Sept. 10 (Bloomberg) -- Wheat gained on mounting signs that global demand is improving after prices tumbled last month to a four-year low. Corn advanced, while soybeans fell.
Sales of U.S. wheat in the past three months surged 38 percent from last year, and export licenses issued by the 28-nation EU more than doubled, government data show. World inventories will drop to a five-year low by June 30 even as farmers harvest a record crop, the U.S. Department of Agriculture said Aug. 12. U.S. soft, red winter wheat in cash markets is 31 percent cheaper than a year ago, data from the Minneapolis Grain Exchange show.

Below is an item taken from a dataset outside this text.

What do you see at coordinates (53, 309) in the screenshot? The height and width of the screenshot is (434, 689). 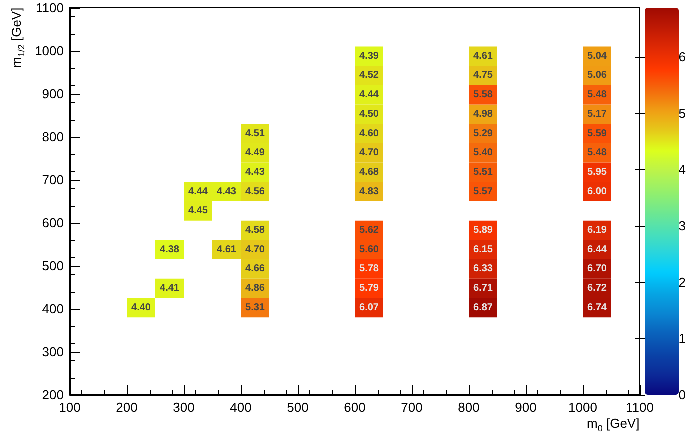 I see `y-tick-label: 400` at bounding box center [53, 309].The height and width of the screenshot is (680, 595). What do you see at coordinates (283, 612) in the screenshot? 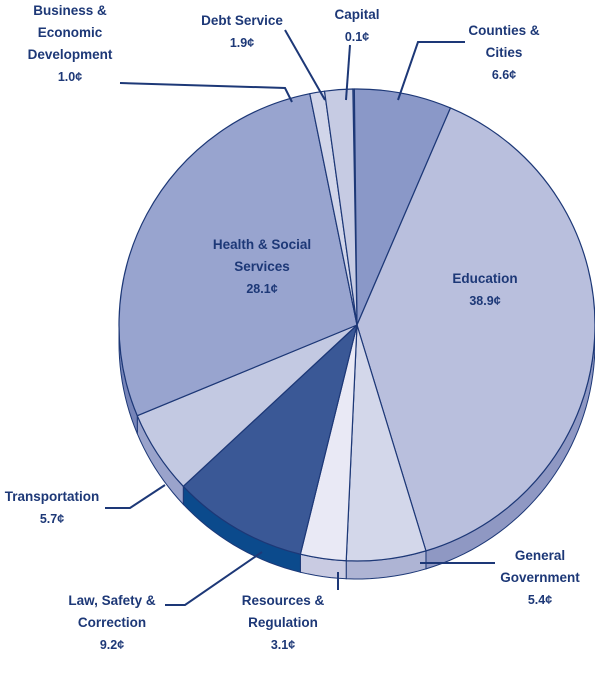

“The wheat market is responding to the improving global-export trade,” Greg Grow, the director of agribusiness at Archer Financial Services Inc. in Chicago, said in a telephone interview. “We are seeing a lot of the extra wheat supplies getting scooped up by countries looking to rebuild food reserves.”
Wheat futures for delivery in December gained 0.8 percent to close at $6.465 a bushel at 1:15 p.m. on the Chicago Board of Trade. The grain, last year’s best-performing commodity, has tumbled 17 percent this year.
Corn rose in Chicago on speculation that hot, dry Midwest weather in the past month expanded drought conditions, reducing U.S. yield potential, Grow said.
About 54 percent of the corn crop was rated good or excellent on Sept. 8, down from 56 percent a week earlier and 64 percent a month ago, the USDA said yesterday. About 52 percent of the U.S. soybean crop was rated in good or excellent condition, compared with 54 percent a week earlier and 64 percent on Aug. 11, the agency said.
Corn futures for December delivery added 1.2 percent to $4.69 a bushel in Chicago. The grain has declined 33 percent this year after farmers planted the most acres since 1936 and the USDA forecast production would rise 28 percent to a record this year.
Soybean futures for November delivery slid 0.1 percent to $13.55 a bushel on the CBOT.
Corn is the biggest U.S. crop, followed by soybeans, hay and wheat, USDA data show.